§ **Action item**:
Lines from the one containing "Image resolution: width=1080" through the final line of the entries below: reproduce them exactly, all of them and only them.

§ **Data excerpts**:
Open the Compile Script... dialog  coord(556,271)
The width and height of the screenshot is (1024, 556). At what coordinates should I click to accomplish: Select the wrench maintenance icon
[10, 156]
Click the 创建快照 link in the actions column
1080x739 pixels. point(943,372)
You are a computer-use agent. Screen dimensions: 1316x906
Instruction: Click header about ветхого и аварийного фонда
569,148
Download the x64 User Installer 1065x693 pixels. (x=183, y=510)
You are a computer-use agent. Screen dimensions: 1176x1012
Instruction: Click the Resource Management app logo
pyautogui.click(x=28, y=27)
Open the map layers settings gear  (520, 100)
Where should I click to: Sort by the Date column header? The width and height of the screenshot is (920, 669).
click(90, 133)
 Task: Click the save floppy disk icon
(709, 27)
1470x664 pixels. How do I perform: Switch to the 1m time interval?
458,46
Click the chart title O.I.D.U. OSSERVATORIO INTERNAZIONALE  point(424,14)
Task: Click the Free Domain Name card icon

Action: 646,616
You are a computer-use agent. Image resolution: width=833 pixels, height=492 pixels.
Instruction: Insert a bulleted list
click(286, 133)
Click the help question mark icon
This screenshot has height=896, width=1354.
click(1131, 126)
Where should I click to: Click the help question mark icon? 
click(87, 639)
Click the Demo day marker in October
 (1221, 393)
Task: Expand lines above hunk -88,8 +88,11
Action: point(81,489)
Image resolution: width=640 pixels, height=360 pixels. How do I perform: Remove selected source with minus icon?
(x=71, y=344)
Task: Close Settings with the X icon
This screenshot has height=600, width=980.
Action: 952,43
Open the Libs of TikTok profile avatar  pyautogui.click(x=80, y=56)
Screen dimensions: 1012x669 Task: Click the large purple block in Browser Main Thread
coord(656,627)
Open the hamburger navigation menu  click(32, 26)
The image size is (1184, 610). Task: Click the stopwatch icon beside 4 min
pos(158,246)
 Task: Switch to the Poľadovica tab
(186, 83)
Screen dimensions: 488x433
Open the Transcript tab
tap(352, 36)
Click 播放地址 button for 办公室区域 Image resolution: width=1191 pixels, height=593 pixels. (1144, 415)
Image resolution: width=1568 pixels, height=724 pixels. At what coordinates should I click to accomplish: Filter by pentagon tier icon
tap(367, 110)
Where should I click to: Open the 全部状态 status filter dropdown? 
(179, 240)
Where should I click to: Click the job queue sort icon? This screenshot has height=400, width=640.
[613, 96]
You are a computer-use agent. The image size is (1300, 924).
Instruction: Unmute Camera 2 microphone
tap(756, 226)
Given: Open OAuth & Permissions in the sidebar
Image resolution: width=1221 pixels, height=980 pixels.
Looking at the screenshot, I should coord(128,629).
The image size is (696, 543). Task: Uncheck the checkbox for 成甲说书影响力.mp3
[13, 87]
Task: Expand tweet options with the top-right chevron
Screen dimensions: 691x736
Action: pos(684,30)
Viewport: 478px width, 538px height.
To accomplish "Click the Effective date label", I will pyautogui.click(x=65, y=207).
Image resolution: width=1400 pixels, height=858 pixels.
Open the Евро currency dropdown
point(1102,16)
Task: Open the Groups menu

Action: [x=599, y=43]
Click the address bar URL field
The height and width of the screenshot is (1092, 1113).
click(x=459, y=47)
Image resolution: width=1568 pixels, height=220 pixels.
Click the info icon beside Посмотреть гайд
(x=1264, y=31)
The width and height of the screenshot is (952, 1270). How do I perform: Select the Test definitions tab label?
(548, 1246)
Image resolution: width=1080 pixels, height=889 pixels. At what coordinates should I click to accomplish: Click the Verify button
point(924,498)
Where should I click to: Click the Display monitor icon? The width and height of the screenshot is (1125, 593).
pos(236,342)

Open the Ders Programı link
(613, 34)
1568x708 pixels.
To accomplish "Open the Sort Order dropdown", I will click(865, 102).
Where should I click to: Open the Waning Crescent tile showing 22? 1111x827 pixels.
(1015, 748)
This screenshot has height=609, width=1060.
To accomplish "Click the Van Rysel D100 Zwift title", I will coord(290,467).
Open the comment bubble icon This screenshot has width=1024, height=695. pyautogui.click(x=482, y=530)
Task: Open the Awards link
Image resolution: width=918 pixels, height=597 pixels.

§ **Solution to this exercise**:
Image resolution: width=1080 pixels, height=889 pixels. At what coordinates should I click to accomplish: Click the Verify button
point(924,498)
Where should I click to: Click the Display monitor icon? The width and height of the screenshot is (1125, 593).
pos(236,342)

Open the Ders Programı link
(613, 34)
1568x708 pixels.
To accomplish "Open the Sort Order dropdown", I will click(865, 102).
Where should I click to: Open the Waning Crescent tile showing 22? 1111x827 pixels.
(1015, 748)
This screenshot has height=609, width=1060.
To accomplish "Click the Van Rysel D100 Zwift title", I will coord(290,467).
Open the comment bubble icon This screenshot has width=1024, height=695. pyautogui.click(x=482, y=530)
Task: Open the Awards link
Image resolution: width=918 pixels, height=597 pixels.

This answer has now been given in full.